Updated on 2022-02-21 GMT+08:00

Creating a Role in a Region and Granting Permissions

Prerequisites

You have logged in to the NetEco as a region administrator.

Context

  • If only a few roles are required in a region, create them one by one.
  • If multiple roles are required in a region or the roles are obtained from the files exported from other systems, create roles in batches.
  • The operations in this section will change user permissions. Exercise caution when performing these operations.

Procedure

  • Creating a common role in a region
  1. Choose System > System Management > User Management from the main menu.
  2. In the navigation pane, choose Roles.
  3. On the Roles page, click Create.

    You can quickly create a role by clicking Copy in the Operation column of a role and adjusting the information as required.

  4. On the displayed page, enter the basic role information, select users to be attached to the role, and click Next.

    If a user has been attached to a regional administrator role, you cannot attach this user to a common role.

  5. Select the managed objects included in the role based on the role plan during authorization planning.

    • All Objects: shows all the resources that can be managed by the system. It is the default managed object provided by the system and cannot be modified or deleted.
    • Subnets: shows all the subnets that can be managed by the system. If a subnet is selected for a user, this user can manage the subnet and all its managed objects, including devices and subnets.

  6. Based on the authorization plan for application-level operation rights and device-level operation rights of the role, set application-level operation rights of the role on the Application-Level tab page and set device-level operation rights for each managed object included in the role on the Device-Level tab page.

    When you set device-level operation rights for a managed object, select the managed object first and then select the device operation sets to be bound to the object.
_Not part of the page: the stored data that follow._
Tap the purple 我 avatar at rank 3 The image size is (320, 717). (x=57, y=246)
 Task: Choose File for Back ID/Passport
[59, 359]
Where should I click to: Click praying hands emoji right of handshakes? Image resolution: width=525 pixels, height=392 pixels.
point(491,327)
After you select a managed object, device operation sets that can be bound to the object are listed in Operations.

    Roles in regions can only be authorized by operation set. For details about how to create an operation set in a region, see Creating Operation Sets in a Region As Planned.
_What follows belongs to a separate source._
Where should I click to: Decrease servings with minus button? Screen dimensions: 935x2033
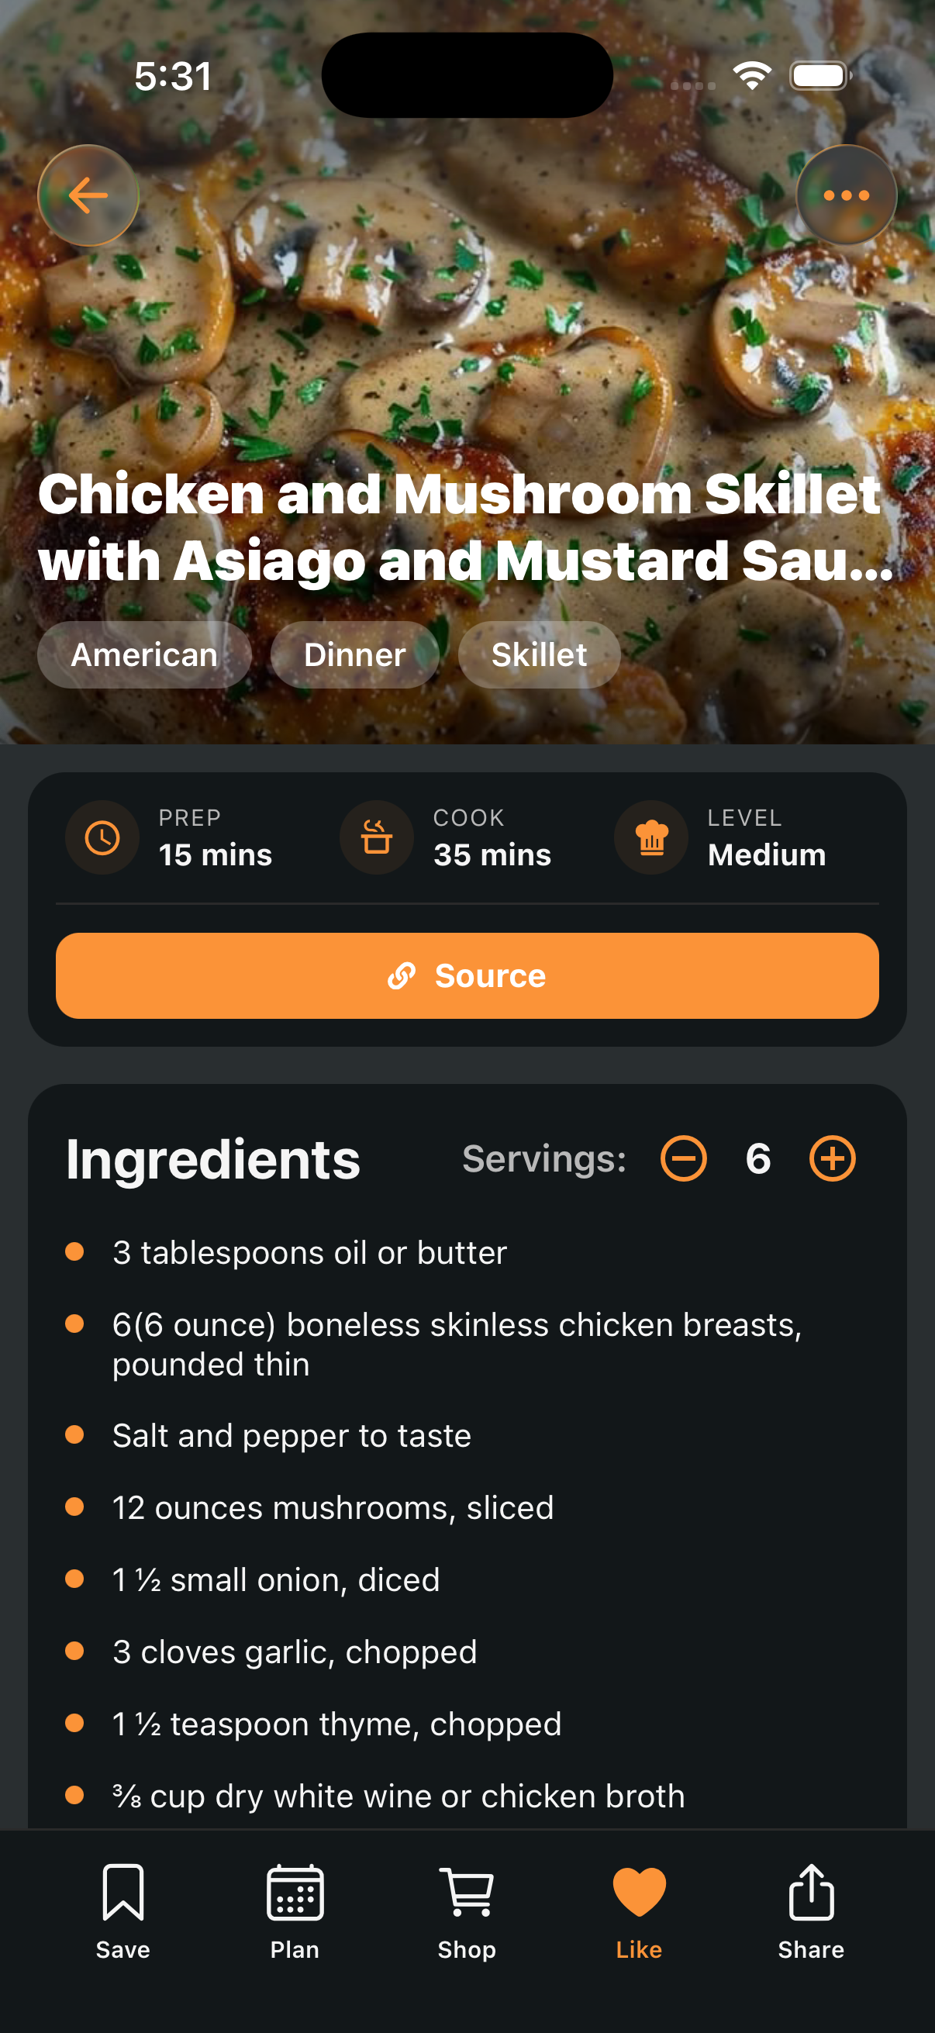click(683, 1159)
  7. Confirm role information and click OK.
  • Creating common roles in a region
  1. Choose System > System Management > User Management from the main menu.
  2. In the navigation pane, choose Roles.
  3. On the Roles page, click and choose Batch Create Roles.
  4. On the Batch Create Roles page, click a template name to download the template.

    The system provides two template formats: Role Template.xls and Role Template.xlsx, and you can edit the template in .csv format. Select a template format as required.
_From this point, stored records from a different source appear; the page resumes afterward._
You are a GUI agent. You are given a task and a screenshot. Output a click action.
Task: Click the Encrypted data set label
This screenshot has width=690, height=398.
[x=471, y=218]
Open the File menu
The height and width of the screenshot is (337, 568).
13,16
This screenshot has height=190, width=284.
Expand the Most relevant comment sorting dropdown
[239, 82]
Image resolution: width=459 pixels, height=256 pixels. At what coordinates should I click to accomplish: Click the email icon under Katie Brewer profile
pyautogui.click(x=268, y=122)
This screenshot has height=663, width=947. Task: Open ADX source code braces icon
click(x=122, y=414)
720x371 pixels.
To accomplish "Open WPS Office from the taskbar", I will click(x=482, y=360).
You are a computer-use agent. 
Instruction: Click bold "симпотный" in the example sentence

  5. Fill in role information based on the template.
  6. Click . In the displayed dialog box, select the edited template.
  7. Click Create.

    Security administrators can import roles of all regions. Region administrators can import only roles of their own regions.

    After roles are imported, you can perform the following operations:

    • On the displayed page, view the number of successfully imported users and the number of users who fail to be imported.
    • In the Result list, view the imported roles and their details.

  8. Click OK.
  9. Assign permissions to the roles created in batches based on the authorization plan.

    1. On the Roles page, click a role name.
    2. On the Managed Objects or Operation Rights tab page, click Edit, and assign permissions to the role.

Follow-up Procedure

If a user logs in to a third-party system in SSO mode, role information (excluding operation rights) about this user can be synchronized to the third-party system. To ensure that this user has the same operation rights on the third-party system as those on the system, create the same role for the user on the third-party system and bind the same operation rights to the role.

Related Tasks

You can perform the following operations as required:

  • Viewing role information in a region: Click the name of the role whose information will be viewed.
  • Modifying role information in a region: Click the name of the role whose information will be modified, and then click Edit.
  • Deleting roles: To delete a single role, click Delete in the Operation column of the row that contains this role. To delete roles in batches, select the roles to be deleted and click Delete.

    You cannot delete the region administrator role and the role to which the current user is attached.

  • Exporting roles: Click , and choose Export All Roles.
    • If the number of roles exceeds 500, role information is exported to multiple files. That is, each file contains information about a maximum of 500 roles.
    • A region administrator can export only roles of the region to which the region administrator belongs.
    • The file is exported in .csv or .xlsx format and downloaded to the local PC as a .zip package.